Your goal: From the listing below, copy only the lines running from the line that contains "Go to the R Code Chunks sidebar link" to the line that contains "Given: Go to the Sites section in the sidebar", both included.

=== Begin Enclosure ===

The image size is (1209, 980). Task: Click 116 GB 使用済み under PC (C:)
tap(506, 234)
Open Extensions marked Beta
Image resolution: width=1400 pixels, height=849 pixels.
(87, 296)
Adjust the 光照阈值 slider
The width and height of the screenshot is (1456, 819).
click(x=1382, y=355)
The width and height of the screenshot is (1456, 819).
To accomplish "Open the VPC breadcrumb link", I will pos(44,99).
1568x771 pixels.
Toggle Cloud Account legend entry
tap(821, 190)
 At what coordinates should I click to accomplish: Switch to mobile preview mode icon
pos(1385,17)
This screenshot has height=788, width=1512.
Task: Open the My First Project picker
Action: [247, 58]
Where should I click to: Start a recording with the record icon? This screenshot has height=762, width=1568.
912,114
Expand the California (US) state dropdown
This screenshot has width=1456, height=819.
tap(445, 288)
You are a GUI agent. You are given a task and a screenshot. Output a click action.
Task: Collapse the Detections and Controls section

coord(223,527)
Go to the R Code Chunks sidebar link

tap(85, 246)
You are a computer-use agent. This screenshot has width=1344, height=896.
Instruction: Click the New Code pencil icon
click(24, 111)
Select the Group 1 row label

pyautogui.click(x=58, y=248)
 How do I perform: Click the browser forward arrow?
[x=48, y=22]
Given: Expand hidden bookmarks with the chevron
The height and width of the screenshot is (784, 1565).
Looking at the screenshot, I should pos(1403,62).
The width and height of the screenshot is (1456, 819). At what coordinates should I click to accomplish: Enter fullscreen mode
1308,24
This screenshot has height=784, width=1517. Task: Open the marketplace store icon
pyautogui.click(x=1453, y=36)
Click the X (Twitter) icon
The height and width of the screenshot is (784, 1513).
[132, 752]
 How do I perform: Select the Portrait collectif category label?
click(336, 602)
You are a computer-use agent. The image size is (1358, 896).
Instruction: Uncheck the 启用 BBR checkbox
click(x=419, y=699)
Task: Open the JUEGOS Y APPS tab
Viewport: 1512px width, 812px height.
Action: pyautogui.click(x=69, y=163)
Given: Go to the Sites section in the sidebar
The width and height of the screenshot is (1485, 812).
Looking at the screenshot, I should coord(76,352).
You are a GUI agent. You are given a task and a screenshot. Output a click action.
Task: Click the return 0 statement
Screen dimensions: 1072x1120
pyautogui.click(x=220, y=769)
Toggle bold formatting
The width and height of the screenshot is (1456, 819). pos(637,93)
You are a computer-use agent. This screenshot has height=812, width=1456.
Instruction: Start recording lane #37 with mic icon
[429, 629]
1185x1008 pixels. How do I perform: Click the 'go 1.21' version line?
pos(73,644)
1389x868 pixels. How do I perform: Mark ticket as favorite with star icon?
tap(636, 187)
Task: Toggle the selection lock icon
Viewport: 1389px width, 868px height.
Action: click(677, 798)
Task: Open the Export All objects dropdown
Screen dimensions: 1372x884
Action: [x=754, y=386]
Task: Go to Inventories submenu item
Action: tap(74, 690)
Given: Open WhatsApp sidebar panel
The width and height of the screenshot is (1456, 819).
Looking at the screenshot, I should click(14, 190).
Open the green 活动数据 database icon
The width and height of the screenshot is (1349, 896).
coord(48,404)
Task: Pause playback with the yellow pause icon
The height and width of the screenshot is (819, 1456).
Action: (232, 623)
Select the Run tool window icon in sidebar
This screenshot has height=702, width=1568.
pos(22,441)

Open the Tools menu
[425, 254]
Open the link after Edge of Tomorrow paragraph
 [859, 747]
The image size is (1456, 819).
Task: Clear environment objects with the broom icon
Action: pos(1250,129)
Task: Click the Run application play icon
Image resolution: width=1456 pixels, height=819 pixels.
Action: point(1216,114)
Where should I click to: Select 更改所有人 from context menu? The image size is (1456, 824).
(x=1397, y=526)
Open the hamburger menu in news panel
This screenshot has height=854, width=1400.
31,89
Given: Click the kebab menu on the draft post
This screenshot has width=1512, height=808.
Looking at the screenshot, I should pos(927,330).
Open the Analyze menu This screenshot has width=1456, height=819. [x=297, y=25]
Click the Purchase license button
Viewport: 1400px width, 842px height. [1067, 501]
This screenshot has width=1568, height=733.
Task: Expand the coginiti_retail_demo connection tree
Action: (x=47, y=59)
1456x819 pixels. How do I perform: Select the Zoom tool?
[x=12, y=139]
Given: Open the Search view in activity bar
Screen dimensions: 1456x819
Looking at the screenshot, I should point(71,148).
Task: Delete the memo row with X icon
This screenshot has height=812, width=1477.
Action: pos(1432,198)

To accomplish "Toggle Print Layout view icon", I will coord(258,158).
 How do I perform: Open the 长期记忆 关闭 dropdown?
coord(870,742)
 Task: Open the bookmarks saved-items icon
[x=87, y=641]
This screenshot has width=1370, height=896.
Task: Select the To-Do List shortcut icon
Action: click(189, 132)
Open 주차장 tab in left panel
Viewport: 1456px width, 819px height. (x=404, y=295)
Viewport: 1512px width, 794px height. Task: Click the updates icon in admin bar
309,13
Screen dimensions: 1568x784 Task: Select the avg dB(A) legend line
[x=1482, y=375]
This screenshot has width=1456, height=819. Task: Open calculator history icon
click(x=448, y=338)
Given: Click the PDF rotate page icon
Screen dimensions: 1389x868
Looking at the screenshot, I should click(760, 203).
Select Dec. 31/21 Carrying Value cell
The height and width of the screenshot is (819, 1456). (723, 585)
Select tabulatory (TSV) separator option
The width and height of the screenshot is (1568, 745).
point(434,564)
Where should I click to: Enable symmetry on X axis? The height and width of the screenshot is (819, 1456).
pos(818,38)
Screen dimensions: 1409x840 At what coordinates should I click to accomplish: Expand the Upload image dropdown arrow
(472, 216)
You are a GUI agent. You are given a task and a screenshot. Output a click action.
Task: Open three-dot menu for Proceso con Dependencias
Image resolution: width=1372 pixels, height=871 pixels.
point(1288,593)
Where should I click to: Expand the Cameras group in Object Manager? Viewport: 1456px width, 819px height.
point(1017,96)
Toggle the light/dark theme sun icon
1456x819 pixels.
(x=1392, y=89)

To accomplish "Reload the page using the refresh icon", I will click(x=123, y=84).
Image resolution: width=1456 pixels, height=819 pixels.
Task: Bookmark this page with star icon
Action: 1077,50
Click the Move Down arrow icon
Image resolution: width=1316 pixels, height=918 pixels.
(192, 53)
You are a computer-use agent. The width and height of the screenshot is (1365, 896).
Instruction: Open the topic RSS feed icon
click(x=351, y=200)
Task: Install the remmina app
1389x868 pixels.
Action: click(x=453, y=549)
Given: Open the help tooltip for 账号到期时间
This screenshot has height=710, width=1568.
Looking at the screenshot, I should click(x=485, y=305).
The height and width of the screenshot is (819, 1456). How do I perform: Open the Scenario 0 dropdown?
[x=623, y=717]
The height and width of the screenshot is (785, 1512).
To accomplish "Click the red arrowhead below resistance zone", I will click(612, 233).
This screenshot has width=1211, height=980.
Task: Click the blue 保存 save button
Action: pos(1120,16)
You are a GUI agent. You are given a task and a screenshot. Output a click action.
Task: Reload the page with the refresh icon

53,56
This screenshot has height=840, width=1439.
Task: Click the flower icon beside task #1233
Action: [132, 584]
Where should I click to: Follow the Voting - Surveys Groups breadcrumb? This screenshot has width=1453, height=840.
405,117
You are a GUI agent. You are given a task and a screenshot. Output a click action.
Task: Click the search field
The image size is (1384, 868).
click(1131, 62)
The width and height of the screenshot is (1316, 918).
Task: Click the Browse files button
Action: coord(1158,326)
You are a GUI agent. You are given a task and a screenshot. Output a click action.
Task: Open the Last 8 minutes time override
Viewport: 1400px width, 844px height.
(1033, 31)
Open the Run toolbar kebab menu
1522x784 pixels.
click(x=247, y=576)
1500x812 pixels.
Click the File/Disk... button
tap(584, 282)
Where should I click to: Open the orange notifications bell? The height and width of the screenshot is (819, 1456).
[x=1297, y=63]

=== End Enclosure ===

Expected answer:
Go to the R Code Chunks sidebar link

tap(85, 246)
You are a computer-use agent. This screenshot has width=1344, height=896.
Instruction: Click the New Code pencil icon
click(24, 111)
Select the Group 1 row label

pyautogui.click(x=58, y=248)
 How do I perform: Click the browser forward arrow?
[x=48, y=22]
Given: Expand hidden bookmarks with the chevron
The height and width of the screenshot is (784, 1565).
Looking at the screenshot, I should pos(1403,62).
The width and height of the screenshot is (1456, 819). At what coordinates should I click to accomplish: Enter fullscreen mode
1308,24
This screenshot has height=784, width=1517. Task: Open the marketplace store icon
pyautogui.click(x=1453, y=36)
Click the X (Twitter) icon
The height and width of the screenshot is (784, 1513).
[132, 752]
 How do I perform: Select the Portrait collectif category label?
click(336, 602)
You are a computer-use agent. The image size is (1358, 896).
Instruction: Uncheck the 启用 BBR checkbox
click(x=419, y=699)
Task: Open the JUEGOS Y APPS tab
Viewport: 1512px width, 812px height.
Action: pyautogui.click(x=69, y=163)
Given: Go to the Sites section in the sidebar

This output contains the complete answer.